WHAT YOU NEED TO DO:
The entries are to be written out again with no differences.

DATASET EXCERPTS:
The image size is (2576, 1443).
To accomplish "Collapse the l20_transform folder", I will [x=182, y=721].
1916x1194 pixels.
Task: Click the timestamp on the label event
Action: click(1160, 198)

OUTPUT:
The image size is (2576, 1443).
To accomplish "Collapse the l20_transform folder", I will [x=182, y=721].
1916x1194 pixels.
Task: Click the timestamp on the label event
Action: click(1160, 198)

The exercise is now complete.